Insulin alleviates posttrauma cardiac dysfunction by inhibiting tumor necrosis factor-α-mediated reactive oxygen species production.

OBJECTIVE

Clinical evidence indicates that intensive insulin treatment prevents the incidence of multiple organ failures in surgical operation and severe trauma, but the mechanisms involved remain elusive. This study was designed to test the hypothesis that insulin may exert anti-inflammatory and antioxidative effects and thus alleviate cardiac dysfunction after trauma.

DESIGN

Prospective, randomized experimental study.

SETTING

Animal research laboratory.

SUBJECTS

Sprague Dawley rats.

INTERVENTIONS

Anesthetized rats were subjected to 200 revolutions at a rate of 35 rpm in Noble-Collip drum to induce a nonlethal mechanical trauma and were randomized to receive vehicle, insulin, and insulin + wortmannin treatments. An in vitro study was performed on cultured cardiomyocytes subjected to sham-traumatic serum (SS), traumatic serum (TS), SS + tumor necrosis factor (TNF)-α, SS + H2O2, TS + neutralizing anti-TNF-α antibody, or TS + tempol treatments.
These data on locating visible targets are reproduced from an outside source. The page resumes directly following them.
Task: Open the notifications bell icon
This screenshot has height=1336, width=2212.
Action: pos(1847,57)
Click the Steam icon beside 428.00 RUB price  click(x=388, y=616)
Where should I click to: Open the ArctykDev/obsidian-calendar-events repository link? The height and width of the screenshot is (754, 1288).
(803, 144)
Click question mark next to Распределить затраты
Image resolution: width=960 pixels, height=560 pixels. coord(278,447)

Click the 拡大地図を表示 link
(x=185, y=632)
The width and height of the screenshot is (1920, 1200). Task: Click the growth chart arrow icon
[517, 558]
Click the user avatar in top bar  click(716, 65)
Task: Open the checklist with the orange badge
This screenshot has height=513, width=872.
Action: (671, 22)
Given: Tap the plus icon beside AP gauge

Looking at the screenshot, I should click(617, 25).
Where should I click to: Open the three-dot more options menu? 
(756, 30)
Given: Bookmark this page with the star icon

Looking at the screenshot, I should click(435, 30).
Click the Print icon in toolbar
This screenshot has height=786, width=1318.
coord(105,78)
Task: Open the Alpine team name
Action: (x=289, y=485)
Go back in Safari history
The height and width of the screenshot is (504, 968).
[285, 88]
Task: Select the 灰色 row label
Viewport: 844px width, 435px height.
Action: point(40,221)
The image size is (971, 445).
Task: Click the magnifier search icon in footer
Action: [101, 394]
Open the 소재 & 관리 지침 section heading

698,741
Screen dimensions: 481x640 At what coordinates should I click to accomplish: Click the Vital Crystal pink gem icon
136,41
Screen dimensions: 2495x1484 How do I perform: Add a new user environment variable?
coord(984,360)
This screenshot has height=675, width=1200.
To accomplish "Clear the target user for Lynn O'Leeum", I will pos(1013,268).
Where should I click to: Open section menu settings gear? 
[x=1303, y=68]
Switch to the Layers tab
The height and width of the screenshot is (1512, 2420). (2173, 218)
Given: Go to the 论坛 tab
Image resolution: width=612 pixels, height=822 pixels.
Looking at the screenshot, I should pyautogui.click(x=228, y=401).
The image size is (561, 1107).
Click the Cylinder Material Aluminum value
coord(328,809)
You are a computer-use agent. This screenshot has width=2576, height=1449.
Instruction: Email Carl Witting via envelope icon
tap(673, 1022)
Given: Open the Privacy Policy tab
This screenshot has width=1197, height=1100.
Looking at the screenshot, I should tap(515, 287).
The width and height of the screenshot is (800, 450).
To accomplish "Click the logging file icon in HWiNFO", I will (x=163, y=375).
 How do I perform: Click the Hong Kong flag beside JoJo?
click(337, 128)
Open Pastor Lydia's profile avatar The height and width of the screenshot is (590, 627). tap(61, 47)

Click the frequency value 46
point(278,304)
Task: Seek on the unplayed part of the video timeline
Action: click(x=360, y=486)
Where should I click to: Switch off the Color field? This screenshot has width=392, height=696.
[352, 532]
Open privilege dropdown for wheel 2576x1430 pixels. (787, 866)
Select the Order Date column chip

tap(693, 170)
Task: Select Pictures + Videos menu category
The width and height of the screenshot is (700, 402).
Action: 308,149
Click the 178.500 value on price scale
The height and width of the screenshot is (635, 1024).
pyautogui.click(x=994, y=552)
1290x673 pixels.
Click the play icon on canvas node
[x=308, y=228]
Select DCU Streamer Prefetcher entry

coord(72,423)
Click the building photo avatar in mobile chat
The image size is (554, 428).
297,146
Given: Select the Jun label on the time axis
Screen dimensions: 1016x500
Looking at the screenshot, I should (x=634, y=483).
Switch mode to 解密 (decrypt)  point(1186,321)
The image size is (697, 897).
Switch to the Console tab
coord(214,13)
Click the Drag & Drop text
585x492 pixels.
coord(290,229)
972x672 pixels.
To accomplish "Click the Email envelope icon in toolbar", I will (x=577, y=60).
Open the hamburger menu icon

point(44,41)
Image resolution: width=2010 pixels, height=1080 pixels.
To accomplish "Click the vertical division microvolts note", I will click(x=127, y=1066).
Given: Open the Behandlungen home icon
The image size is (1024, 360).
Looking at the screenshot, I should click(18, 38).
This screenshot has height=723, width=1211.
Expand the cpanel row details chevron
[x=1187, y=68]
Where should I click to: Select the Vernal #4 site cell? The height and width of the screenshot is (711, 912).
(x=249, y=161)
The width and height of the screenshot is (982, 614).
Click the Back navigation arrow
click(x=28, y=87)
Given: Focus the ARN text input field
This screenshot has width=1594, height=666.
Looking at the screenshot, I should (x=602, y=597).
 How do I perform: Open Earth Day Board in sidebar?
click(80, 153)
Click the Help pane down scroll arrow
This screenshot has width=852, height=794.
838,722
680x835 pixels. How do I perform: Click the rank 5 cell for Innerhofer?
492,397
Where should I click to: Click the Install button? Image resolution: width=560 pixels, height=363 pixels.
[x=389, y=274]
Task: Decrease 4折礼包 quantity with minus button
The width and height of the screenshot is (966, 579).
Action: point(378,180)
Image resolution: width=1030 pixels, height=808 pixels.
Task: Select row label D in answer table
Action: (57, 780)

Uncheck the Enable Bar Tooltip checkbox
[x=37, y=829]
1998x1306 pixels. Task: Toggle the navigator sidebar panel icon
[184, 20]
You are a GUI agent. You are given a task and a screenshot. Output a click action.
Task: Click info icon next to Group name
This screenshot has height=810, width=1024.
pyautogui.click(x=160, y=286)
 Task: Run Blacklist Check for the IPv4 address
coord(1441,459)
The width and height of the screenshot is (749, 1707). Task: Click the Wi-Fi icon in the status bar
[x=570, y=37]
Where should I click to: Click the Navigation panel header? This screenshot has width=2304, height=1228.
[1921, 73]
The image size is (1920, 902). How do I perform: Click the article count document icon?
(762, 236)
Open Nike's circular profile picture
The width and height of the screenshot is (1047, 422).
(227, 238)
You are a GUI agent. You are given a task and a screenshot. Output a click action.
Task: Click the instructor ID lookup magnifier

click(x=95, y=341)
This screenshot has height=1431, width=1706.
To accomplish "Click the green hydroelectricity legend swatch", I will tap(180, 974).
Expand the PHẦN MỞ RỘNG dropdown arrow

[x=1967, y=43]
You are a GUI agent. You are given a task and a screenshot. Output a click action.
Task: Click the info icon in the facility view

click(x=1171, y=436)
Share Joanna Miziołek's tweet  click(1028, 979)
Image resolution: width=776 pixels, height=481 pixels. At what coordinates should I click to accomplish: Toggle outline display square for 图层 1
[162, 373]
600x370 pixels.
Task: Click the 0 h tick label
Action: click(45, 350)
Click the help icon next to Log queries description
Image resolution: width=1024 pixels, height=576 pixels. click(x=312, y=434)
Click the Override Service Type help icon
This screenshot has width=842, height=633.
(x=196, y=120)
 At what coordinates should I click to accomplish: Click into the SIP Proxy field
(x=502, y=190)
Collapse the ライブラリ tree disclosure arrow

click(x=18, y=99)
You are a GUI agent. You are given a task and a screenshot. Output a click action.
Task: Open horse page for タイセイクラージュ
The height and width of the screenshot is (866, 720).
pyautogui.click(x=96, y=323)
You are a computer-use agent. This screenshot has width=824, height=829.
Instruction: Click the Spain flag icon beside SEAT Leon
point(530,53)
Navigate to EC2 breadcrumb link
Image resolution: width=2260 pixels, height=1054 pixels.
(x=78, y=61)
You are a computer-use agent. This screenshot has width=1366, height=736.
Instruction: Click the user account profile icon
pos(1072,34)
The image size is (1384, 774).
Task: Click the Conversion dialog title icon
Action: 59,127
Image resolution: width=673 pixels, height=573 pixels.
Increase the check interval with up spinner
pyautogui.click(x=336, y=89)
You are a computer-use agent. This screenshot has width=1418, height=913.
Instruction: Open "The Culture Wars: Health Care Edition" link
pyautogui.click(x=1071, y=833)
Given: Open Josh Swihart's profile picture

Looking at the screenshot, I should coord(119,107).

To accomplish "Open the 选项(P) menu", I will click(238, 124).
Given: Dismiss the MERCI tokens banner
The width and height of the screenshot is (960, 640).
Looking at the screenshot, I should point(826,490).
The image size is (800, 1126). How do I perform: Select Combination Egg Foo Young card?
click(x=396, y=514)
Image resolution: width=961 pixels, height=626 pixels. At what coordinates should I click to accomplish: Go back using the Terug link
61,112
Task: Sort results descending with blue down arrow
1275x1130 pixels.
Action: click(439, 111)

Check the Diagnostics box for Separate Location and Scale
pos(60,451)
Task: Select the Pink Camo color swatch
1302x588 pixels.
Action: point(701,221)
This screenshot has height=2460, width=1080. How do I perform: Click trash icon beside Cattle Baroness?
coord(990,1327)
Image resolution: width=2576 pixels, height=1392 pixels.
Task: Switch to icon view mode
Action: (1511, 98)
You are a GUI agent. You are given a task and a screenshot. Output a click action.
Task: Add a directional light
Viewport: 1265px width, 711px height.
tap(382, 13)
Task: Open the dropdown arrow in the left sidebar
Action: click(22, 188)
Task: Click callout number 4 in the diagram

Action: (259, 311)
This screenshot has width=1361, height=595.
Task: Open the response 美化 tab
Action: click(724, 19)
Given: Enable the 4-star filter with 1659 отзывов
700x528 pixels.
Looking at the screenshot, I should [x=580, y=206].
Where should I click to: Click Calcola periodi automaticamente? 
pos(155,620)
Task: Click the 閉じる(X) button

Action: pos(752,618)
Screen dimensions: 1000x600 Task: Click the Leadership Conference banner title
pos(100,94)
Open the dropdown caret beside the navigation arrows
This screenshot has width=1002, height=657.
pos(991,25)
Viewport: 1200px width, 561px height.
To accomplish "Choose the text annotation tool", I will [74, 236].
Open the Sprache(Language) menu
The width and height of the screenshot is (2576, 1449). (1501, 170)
MEASUREMENTS AND MAIN RESULTS

Immediate cardiac dysfunction occurred 0.5 hr after trauma without significant cardiomyocyte necrosis and apoptosis, while serum TNF-α and cardiac reactive oxygen species (ROS) production was increased. Importantly, incubation of cardiomyocytes with TS or SS + TNF-α significantly increased ROS generation together with dampened cardiomyocyte contractility and Ca transient, all of which were rescued by TNF-α antibody. Administration of insulin inhibited TNF-α and ROS overproduction and alleviated cardiac dysfunction 2 hours after trauma. Scavenging ROS with tempol also attenuated cardiac dysfunction after trauma, whereas insulin combined with tempol failed to further improve cardiac functional recovery compared with insulin treatment alone. Moreover, the aforementioned anti-TNF-α, antioxidative, and cardioprotective effects afforded by insulin were almost abolished by the phosphatidylinositol 3-kinase inhibitor wortmannin.

CONCLUSIONS

These results demonstrate for the first time that mechanical trauma induces a significant increase in TNF-α and ROS production, resulting in immediate cardiac dysfunction. Early posttrauma insulin treatment alleviates cardiac dysfunction by inhibiting TNF-α-mediated ROS production via a phosphatidylinositol 3-kinase/Akt-dependent mechanism.